**EXERCISE INPUT**

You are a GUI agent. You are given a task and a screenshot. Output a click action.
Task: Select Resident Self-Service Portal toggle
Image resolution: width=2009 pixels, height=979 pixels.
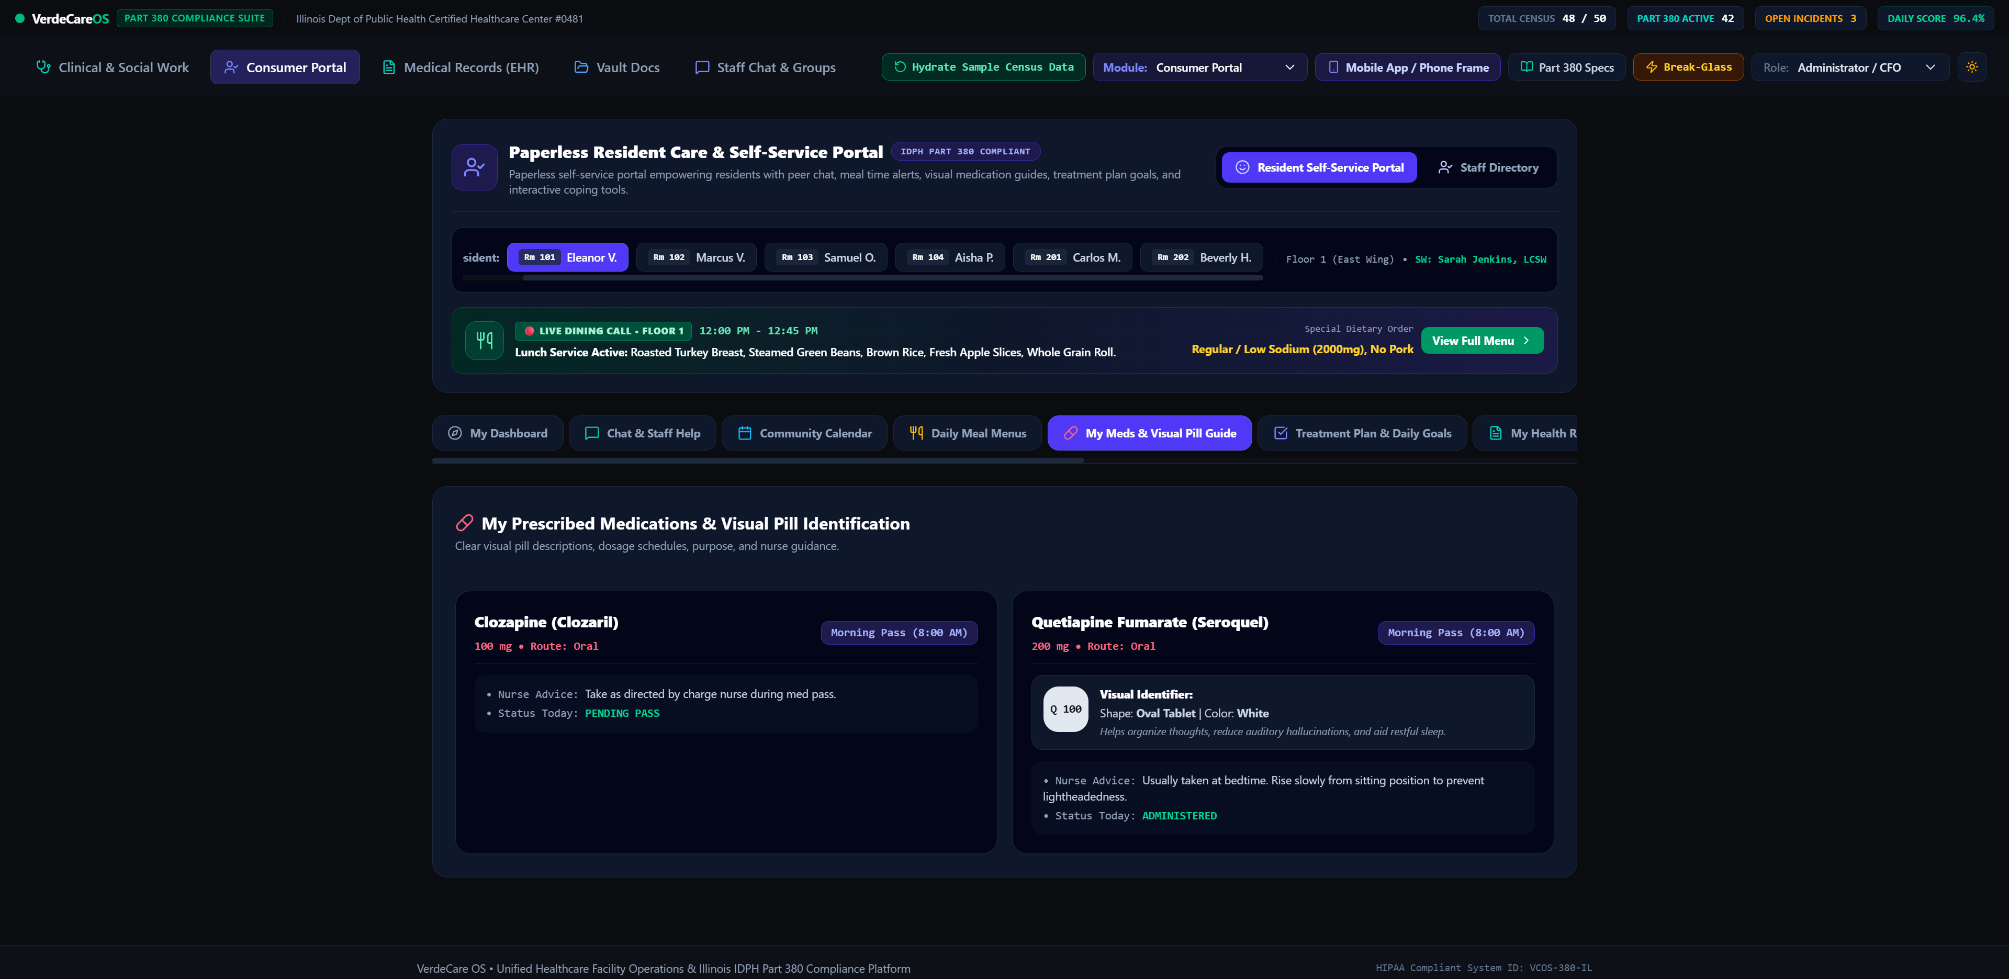coord(1319,167)
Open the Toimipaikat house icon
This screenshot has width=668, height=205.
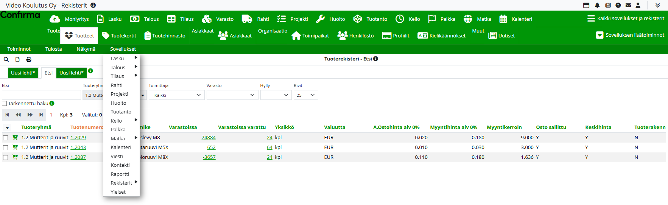[296, 36]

**DESCRIPTION OF THE TASK**
Leaving the pictures out, copy exactly the lines from the line that contains "Open the Toimipaikat house icon" to the last line of the data, both ends included.

**ANSWER TO THIS EXERCISE**
Open the Toimipaikat house icon
This screenshot has width=668, height=205.
[296, 36]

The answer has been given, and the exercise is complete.